A delicious, flavoursome curry from South India that is wonderfully healthy and wholesome!
This curry is best enjoyed with plain and simple white rice or coconut rice, flatbreads and a dollop of Puli Inji or your favourite pickle on the side. I personally find it tastes best the next day as the flavours develop more, so make it a day in advance, store in the fridge, re-heat on the stove and enjoy!
If you prefer your curries with more heat – add additional chillies into the curry along with the garlic and shallots.
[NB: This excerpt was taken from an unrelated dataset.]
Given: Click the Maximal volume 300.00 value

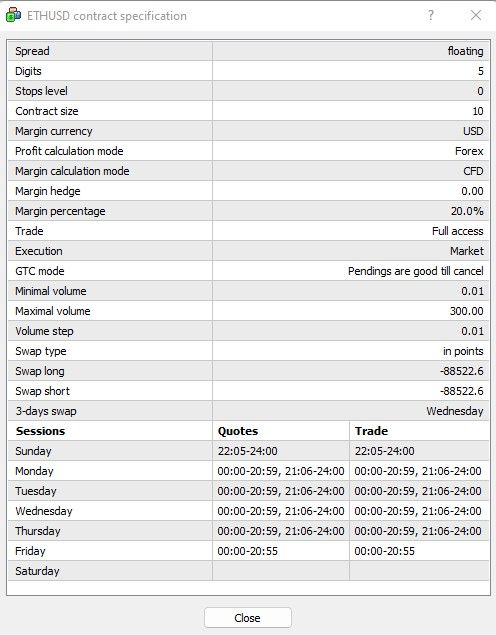Looking at the screenshot, I should (466, 311).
For the paste (to dry roast and blitz)
- ½ cup Fresh coconut
- ½ cup water
- 1 tbsp Coriander seeds
- ½ tsp Cumin seeds
- 1 tsp Black peppercorns
- 3-4 Dry red chillies
- ¼ tsp Fenugreek seeds
For the curry
- 2 tbsp Coconut oil
- 500g Fresh Tiger Prawns (deshelled and deveined)
- 2 cups water
- ½ cup Coconut milk (optional)
- 1 tsp Mustard seeds
- 1 cup shallots (peeled and diced)
- 8 cloves Garlic
- 1 tsp Chilli powder
- 1 tsp Turmeric powder
- Salt (To taste)
- 1 / ½ Tsp Tamarind Paste
For the tempering
- 1 tbsp Coconut oil
- ½ tsp Mustard seeds
- 10-15 Curry leaves
- 5-6 Dry red chillies
- Make the paste: dry roast Coconut in a hot pan until browned. Add and dry roast the remaining paste ingredients until browned. Add the roasted ingredients into a blender along with the water and grind to make a paste. (You can also do this in a pestle and mortar, it just may take a bit longer), set aside.
- Make the curry: Heat coconut oil in a pan.
- Once the oil is hot, add mustard seeds and let them crackle for a few seconds.
- Add onion and garlic and fry for 4-5 minutes.
- Now add the ground masala, chilli powder, turmeric powder, and salt to taste along with the water.
- Bring this to a boil, give it a good mix and simmer for 10 minutes on a low heat with a lid on. Allow the mixture to reduce, thicken and intensify!
- Add the prawns, tamarind paste and cook for another 5 minutes with the lid on. You can add the coconut milk here if using.
- Make the tempering: heat coconut oil for tempering in a separate pan.
- Once the oil is hot, add mustard seeds, curry leaves and dry red chilies and let them crackle for a few seconds.
- Pour the tempering over the top of the curry.
- Serve hot with your choice of rice / flat bread / pickle.
- Or choose to let cool, store in the fridge with a lid on to intensify the flavours overnight.